The Partnership’s three-rig drilling program continued during the second quarter, with nine new wells being placed on production. At the end of the quarter, the Partnership had seven wells awaiting completion and three wells being drilled. The Partnership has a large inventory of remaining oil drilling locations in the Spraberry field, with approximately 85 40-acre locations and 1,200 20-acre locations. The 2012 capital program is expected to result in 50 wells to 55 wells being drilled or recompleted during the year. Essentially all of the wells drilled will be deepened to the Strawn formation, and 35% of the planned wells will also be deepened to the Atoka formation. Production data from current Strawn completions supports the addition of an incremental 30 thousand barrels oil equivalent (MBOE) of estimated ultimate recovery (EUR) for wells completed in this interval. Completions in the Atoka interval are estimated to add an incremental 50 MBOE to 70 MBOE of EUR. Approximately 85% and 70% of the Partnership’s acreage position has Strawn and Atoka potential, respectively.
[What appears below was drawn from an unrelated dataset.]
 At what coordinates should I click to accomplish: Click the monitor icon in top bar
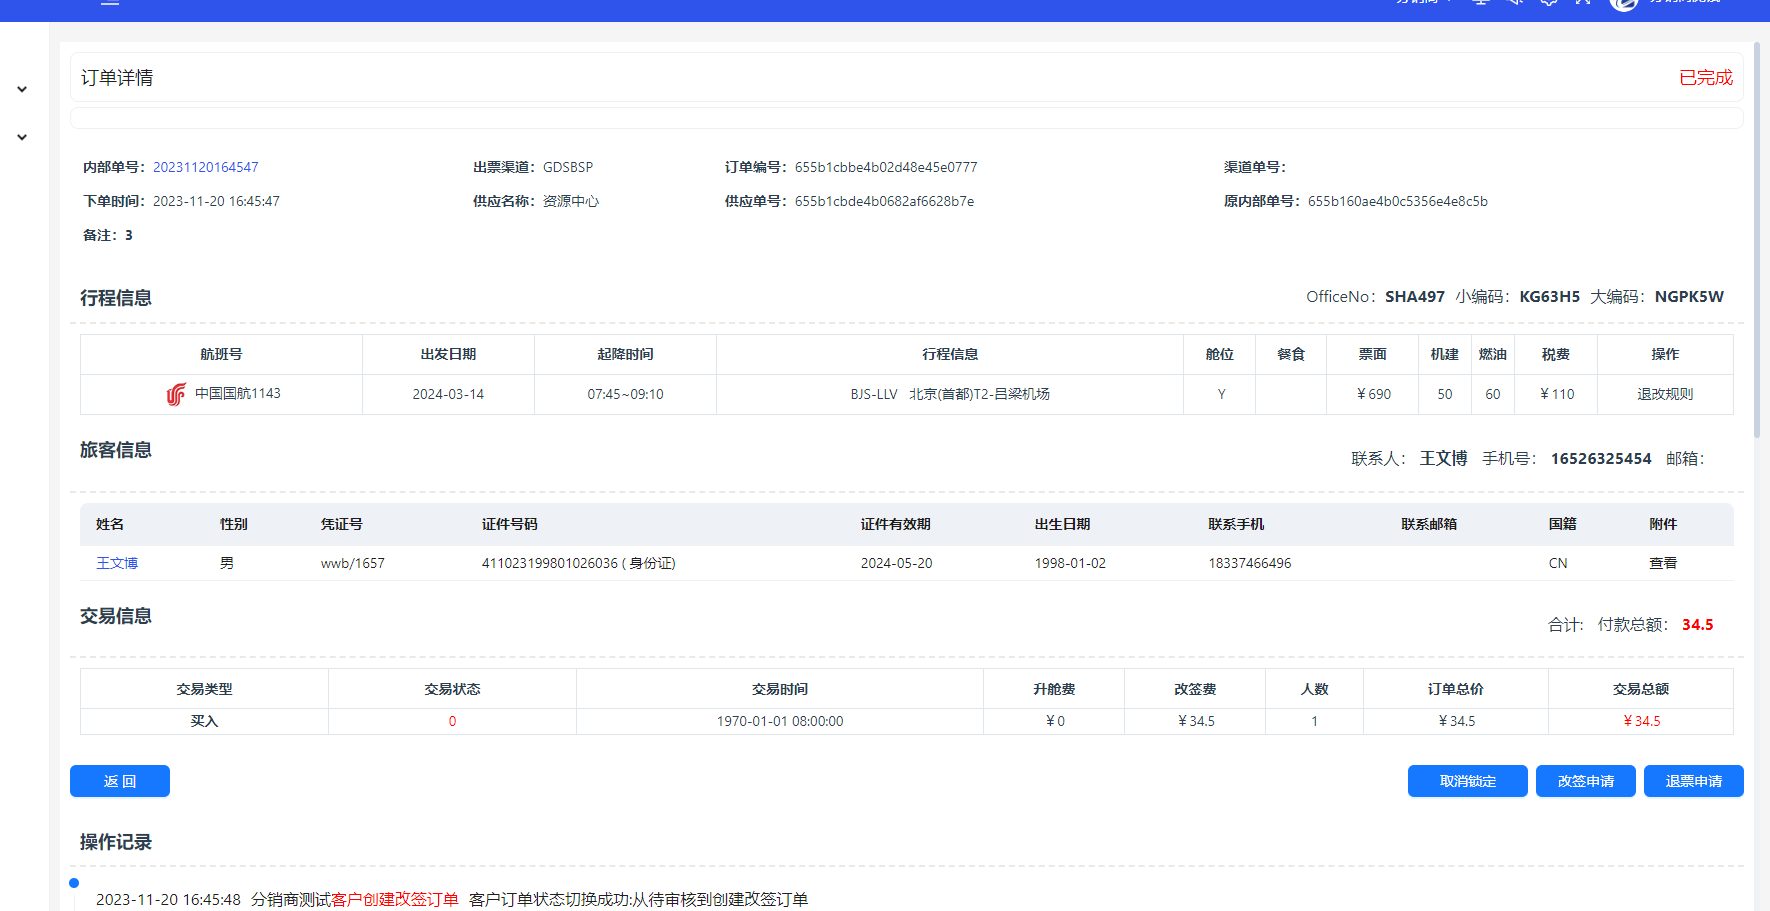tap(1481, 3)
The Partnership currently has four downspaced 20-acre wells on production. Results to date indicate that production from these wells is performing near the type curve for a 40-acre Lower Wolfcamp well (EUR of 140 MBOE).
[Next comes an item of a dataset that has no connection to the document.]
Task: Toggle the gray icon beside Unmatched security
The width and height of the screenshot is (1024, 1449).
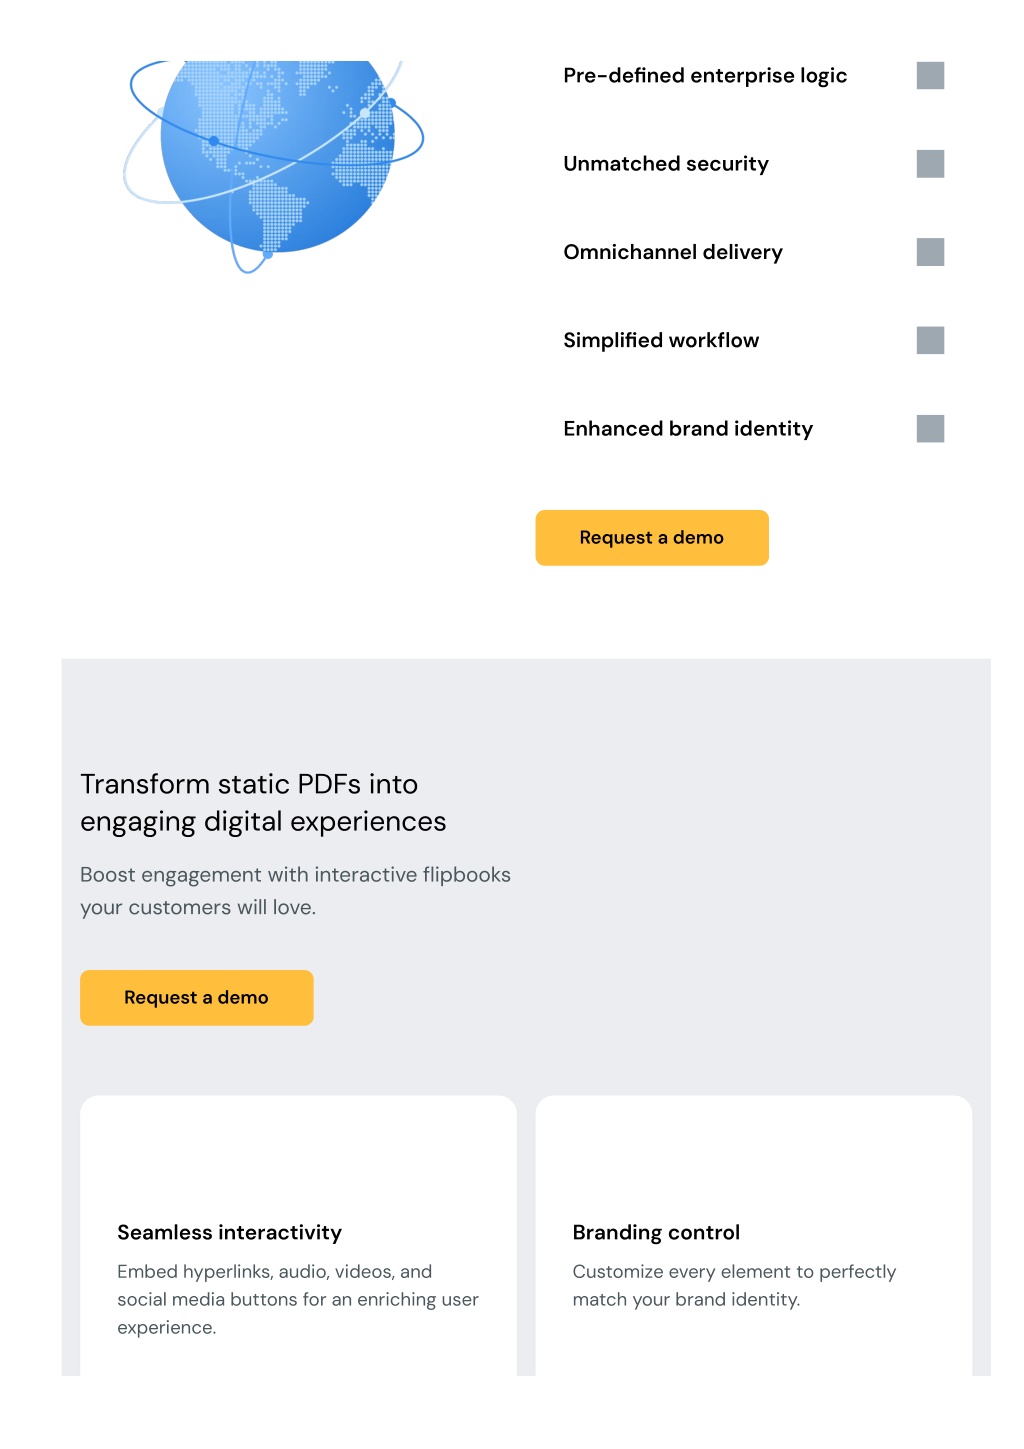Action: tap(930, 164)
Capital spending for 2012 is forecasted to range from $110 million to $120 million. The current average well cost is $1.9 million. The 2012 capital program is expected to generate full-year production growth of 8% compared to 2011. This is a reduction from the previous growth rate forecast of 10% for 2012 as a result of the expected continuation of ethane rejection at the Midkiff/Benedum gas processing facilities in the Spraberry field due to tight fractionation capacity at Mont Belvieu.
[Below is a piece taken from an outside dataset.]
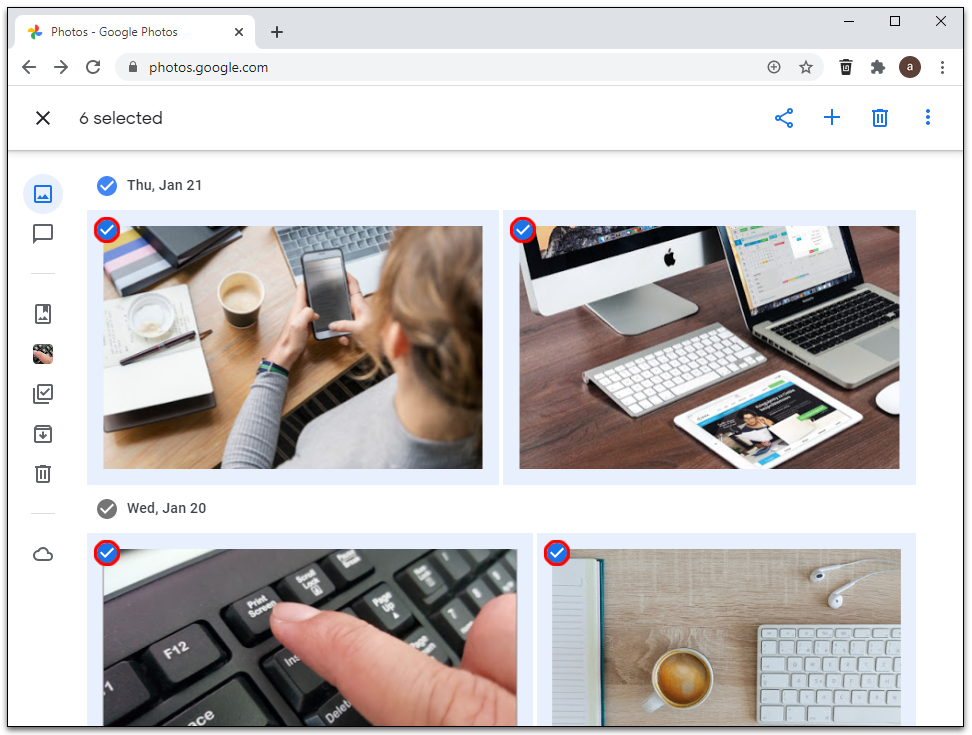Open Utilities checkmark icon in sidebar
The height and width of the screenshot is (735, 972).
pyautogui.click(x=43, y=394)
Second quarter oil sales averaged 4,874 barrels per day (BPD), NGL sales averaged 1,164 BPD and gas sales averaged 6 million cubic feet per day. The second quarter average price for oil was $86.25 per barrel. The average price for NGLs was $30.28 per barrel, and the average price for gas was $1.89 per thousand cubic feet.

Production costs (including production and ad valorem taxes) for the second quarter averaged $23.34 per barrel oil equivalent (BOE). These costs were higher by approximately $0.70 per BOE due to the impact of ethane rejection. The remaining increase was primarily related to higher forecasted ad valorem taxes in 2012. Depreciation, depletion and amortization expense averaged $7.71 per BOE.

The Partnership has additional borrowing capacity under its credit facility of $231 million as of June 30, 2012, which is expected to be adequate to fund future growth from the three-rig drilling program and acquisitions.

Pioneer Southwest previously announced a cash distribution of $0.52 per outstanding common unit for the quarter ended June 30, 2012. The distribution is payable August 9, 2012 to unitholders of record at the close of business on August 2, 2012. On an annual basis, the cash distribution equates to $2.08 per common unit.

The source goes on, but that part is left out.